MATERIAL PROVIDED:
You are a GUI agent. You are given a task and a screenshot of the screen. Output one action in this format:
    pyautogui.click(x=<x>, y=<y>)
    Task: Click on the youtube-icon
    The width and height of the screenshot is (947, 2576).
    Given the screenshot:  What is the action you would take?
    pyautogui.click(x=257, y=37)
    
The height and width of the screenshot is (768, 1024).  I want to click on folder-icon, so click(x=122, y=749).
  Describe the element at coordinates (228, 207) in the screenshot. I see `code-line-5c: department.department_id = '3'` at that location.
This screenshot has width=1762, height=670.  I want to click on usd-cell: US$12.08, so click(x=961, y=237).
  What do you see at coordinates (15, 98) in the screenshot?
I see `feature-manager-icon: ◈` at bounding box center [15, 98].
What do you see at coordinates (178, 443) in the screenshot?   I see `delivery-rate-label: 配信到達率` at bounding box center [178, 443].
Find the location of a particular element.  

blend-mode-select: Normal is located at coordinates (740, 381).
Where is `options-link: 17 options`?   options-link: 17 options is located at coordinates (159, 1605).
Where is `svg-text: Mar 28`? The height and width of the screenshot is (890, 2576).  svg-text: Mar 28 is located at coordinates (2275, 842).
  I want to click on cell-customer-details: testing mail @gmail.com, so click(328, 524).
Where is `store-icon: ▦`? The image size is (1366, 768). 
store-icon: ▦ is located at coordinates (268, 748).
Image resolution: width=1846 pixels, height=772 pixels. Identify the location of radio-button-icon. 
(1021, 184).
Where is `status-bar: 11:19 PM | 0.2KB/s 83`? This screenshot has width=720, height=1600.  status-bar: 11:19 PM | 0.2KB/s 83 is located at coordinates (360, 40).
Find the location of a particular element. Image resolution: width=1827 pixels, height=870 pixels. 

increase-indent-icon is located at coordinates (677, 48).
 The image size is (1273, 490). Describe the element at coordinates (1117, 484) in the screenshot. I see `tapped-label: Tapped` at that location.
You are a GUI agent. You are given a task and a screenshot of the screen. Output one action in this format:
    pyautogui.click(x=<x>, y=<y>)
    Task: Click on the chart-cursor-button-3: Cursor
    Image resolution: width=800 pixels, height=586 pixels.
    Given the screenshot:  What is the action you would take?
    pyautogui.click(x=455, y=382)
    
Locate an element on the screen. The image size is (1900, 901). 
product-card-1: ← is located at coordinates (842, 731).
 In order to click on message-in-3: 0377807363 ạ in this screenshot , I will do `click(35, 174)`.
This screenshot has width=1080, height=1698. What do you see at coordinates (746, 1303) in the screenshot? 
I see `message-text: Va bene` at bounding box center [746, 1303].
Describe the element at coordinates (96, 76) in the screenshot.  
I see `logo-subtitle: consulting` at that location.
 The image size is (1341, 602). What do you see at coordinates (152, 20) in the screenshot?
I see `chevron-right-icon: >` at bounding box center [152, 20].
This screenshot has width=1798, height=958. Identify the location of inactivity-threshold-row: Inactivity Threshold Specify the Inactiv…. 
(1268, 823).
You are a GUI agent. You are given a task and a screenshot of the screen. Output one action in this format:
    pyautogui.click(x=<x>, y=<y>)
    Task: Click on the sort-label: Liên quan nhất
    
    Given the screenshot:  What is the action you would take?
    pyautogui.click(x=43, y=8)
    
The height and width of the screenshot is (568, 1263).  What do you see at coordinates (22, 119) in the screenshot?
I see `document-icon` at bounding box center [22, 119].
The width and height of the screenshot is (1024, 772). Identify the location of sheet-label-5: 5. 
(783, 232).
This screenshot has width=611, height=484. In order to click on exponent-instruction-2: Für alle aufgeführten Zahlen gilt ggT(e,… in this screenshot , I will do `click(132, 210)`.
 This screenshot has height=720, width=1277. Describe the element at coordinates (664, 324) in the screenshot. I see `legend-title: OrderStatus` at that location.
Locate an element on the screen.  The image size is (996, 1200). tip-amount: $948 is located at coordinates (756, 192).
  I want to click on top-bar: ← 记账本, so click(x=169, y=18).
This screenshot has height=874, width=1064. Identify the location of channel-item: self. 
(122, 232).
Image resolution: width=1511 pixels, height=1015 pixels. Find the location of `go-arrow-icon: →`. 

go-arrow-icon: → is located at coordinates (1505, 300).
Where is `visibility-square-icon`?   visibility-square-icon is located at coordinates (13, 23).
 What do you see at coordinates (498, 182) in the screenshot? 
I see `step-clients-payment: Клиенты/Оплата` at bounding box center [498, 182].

EXERCISE OBJECTIVE: Output the entire listing above verbatim, line for line.

TASK OUTPUT:
You are a GUI agent. You are given a task and a screenshot of the screen. Output one action in this format:
    pyautogui.click(x=<x>, y=<y>)
    Task: Click on the youtube-icon
    The width and height of the screenshot is (947, 2576).
    Given the screenshot:  What is the action you would take?
    pyautogui.click(x=257, y=37)
    
The height and width of the screenshot is (768, 1024).  I want to click on folder-icon, so click(x=122, y=749).
  Describe the element at coordinates (228, 207) in the screenshot. I see `code-line-5c: department.department_id = '3'` at that location.
This screenshot has width=1762, height=670.  I want to click on usd-cell: US$12.08, so click(x=961, y=237).
  What do you see at coordinates (15, 98) in the screenshot?
I see `feature-manager-icon: ◈` at bounding box center [15, 98].
What do you see at coordinates (178, 443) in the screenshot?   I see `delivery-rate-label: 配信到達率` at bounding box center [178, 443].
Find the location of a particular element.  

blend-mode-select: Normal is located at coordinates (740, 381).
Where is `options-link: 17 options`?   options-link: 17 options is located at coordinates (159, 1605).
Where is `svg-text: Mar 28`? The height and width of the screenshot is (890, 2576).  svg-text: Mar 28 is located at coordinates (2275, 842).
  I want to click on cell-customer-details: testing mail @gmail.com, so click(328, 524).
Where is `store-icon: ▦`? The image size is (1366, 768). 
store-icon: ▦ is located at coordinates (268, 748).
Image resolution: width=1846 pixels, height=772 pixels. Identify the location of radio-button-icon. 
(1021, 184).
Where is `status-bar: 11:19 PM | 0.2KB/s 83`? This screenshot has width=720, height=1600.  status-bar: 11:19 PM | 0.2KB/s 83 is located at coordinates (360, 40).
Find the location of a particular element. Image resolution: width=1827 pixels, height=870 pixels. 

increase-indent-icon is located at coordinates (677, 48).
 The image size is (1273, 490). Describe the element at coordinates (1117, 484) in the screenshot. I see `tapped-label: Tapped` at that location.
You are a GUI agent. You are given a task and a screenshot of the screen. Output one action in this format:
    pyautogui.click(x=<x>, y=<y>)
    Task: Click on the chart-cursor-button-3: Cursor
    Image resolution: width=800 pixels, height=586 pixels.
    Given the screenshot:  What is the action you would take?
    pyautogui.click(x=455, y=382)
    
Locate an element on the screen. The image size is (1900, 901). 
product-card-1: ← is located at coordinates (842, 731).
 In order to click on message-in-3: 0377807363 ạ in this screenshot , I will do `click(35, 174)`.
This screenshot has width=1080, height=1698. What do you see at coordinates (746, 1303) in the screenshot? 
I see `message-text: Va bene` at bounding box center [746, 1303].
Describe the element at coordinates (96, 76) in the screenshot.  
I see `logo-subtitle: consulting` at that location.
 The image size is (1341, 602). What do you see at coordinates (152, 20) in the screenshot?
I see `chevron-right-icon: >` at bounding box center [152, 20].
This screenshot has width=1798, height=958. Identify the location of inactivity-threshold-row: Inactivity Threshold Specify the Inactiv…. 
(1268, 823).
You are a GUI agent. You are given a task and a screenshot of the screen. Output one action in this format:
    pyautogui.click(x=<x>, y=<y>)
    Task: Click on the sort-label: Liên quan nhất
    
    Given the screenshot:  What is the action you would take?
    pyautogui.click(x=43, y=8)
    
The height and width of the screenshot is (568, 1263).  What do you see at coordinates (22, 119) in the screenshot?
I see `document-icon` at bounding box center [22, 119].
The width and height of the screenshot is (1024, 772). Identify the location of sheet-label-5: 5. 
(783, 232).
This screenshot has width=611, height=484. In order to click on exponent-instruction-2: Für alle aufgeführten Zahlen gilt ggT(e,… in this screenshot , I will do `click(132, 210)`.
 This screenshot has height=720, width=1277. Describe the element at coordinates (664, 324) in the screenshot. I see `legend-title: OrderStatus` at that location.
Locate an element on the screen.  The image size is (996, 1200). tip-amount: $948 is located at coordinates (756, 192).
  I want to click on top-bar: ← 记账本, so click(x=169, y=18).
This screenshot has height=874, width=1064. Identify the location of channel-item: self. 
(122, 232).
Image resolution: width=1511 pixels, height=1015 pixels. Find the location of `go-arrow-icon: →`. 

go-arrow-icon: → is located at coordinates (1505, 300).
Where is `visibility-square-icon`?   visibility-square-icon is located at coordinates (13, 23).
 What do you see at coordinates (498, 182) in the screenshot? 
I see `step-clients-payment: Клиенты/Оплата` at bounding box center [498, 182].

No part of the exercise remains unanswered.